*** Opening DATA EXTRACT ***

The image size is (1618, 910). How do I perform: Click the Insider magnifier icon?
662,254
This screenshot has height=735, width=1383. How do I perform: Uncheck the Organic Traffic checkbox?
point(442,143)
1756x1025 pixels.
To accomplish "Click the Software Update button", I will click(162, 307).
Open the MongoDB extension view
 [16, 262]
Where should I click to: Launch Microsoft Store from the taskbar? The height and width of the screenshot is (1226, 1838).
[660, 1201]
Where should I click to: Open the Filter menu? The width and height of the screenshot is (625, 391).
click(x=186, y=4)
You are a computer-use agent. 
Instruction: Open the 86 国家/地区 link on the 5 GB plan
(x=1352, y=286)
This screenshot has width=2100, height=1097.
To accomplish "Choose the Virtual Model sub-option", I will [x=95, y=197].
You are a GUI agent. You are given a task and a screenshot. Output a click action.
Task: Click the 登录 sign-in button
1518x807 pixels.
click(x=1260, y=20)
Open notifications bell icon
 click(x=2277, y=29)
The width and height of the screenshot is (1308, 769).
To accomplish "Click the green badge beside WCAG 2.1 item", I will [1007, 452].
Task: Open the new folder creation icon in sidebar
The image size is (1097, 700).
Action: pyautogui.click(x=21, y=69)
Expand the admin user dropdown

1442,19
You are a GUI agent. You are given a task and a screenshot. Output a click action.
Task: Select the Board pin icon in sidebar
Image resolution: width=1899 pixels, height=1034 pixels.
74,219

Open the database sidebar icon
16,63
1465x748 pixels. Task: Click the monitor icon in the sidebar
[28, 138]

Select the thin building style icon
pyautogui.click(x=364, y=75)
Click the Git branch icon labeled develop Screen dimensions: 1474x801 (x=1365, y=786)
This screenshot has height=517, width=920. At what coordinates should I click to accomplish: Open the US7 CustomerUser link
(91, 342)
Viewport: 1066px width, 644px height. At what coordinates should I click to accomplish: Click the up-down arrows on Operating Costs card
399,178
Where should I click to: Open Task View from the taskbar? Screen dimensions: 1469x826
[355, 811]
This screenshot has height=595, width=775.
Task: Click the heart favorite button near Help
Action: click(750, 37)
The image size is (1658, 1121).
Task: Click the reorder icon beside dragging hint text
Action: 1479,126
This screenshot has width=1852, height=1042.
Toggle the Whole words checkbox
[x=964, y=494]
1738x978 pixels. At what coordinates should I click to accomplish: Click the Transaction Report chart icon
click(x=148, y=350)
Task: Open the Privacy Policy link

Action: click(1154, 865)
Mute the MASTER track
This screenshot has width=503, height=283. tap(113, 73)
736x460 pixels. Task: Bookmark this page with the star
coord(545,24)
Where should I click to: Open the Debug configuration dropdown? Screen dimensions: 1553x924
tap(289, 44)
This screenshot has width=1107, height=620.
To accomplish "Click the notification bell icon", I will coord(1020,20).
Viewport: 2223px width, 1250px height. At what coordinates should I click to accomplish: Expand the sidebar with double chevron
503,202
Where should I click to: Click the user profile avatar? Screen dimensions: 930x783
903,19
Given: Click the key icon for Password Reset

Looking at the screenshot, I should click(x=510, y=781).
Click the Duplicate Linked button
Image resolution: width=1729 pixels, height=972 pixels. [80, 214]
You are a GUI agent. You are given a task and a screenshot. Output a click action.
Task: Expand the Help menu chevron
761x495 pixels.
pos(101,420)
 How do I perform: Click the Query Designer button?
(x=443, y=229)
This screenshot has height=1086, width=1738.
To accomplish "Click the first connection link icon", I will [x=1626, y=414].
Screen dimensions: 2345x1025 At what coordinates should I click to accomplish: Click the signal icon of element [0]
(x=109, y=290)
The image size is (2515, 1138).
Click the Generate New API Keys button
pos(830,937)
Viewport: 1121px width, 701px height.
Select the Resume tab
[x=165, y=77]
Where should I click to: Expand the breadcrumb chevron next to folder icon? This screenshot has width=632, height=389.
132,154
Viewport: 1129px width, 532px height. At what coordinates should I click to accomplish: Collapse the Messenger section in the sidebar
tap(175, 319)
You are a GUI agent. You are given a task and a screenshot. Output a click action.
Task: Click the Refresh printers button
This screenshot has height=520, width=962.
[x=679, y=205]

*** Closing DATA EXTRACT ***

Nothing but the lines from the one with "Task: Expand the Help menu chevron" through the last line of the entries should be repeated, and those exactly.

ANSWER SECTION:
Task: Expand the Help menu chevron
761x495 pixels.
pos(101,420)
 How do I perform: Click the Query Designer button?
(x=443, y=229)
This screenshot has height=1086, width=1738.
To accomplish "Click the first connection link icon", I will [x=1626, y=414].
Screen dimensions: 2345x1025 At what coordinates should I click to accomplish: Click the signal icon of element [0]
(x=109, y=290)
The image size is (2515, 1138).
Click the Generate New API Keys button
pos(830,937)
Viewport: 1121px width, 701px height.
Select the Resume tab
[x=165, y=77]
Where should I click to: Expand the breadcrumb chevron next to folder icon? This screenshot has width=632, height=389.
132,154
Viewport: 1129px width, 532px height. At what coordinates should I click to accomplish: Collapse the Messenger section in the sidebar
tap(175, 319)
You are a GUI agent. You are given a task and a screenshot. Output a click action.
Task: Click the Refresh printers button
This screenshot has height=520, width=962.
[x=679, y=205]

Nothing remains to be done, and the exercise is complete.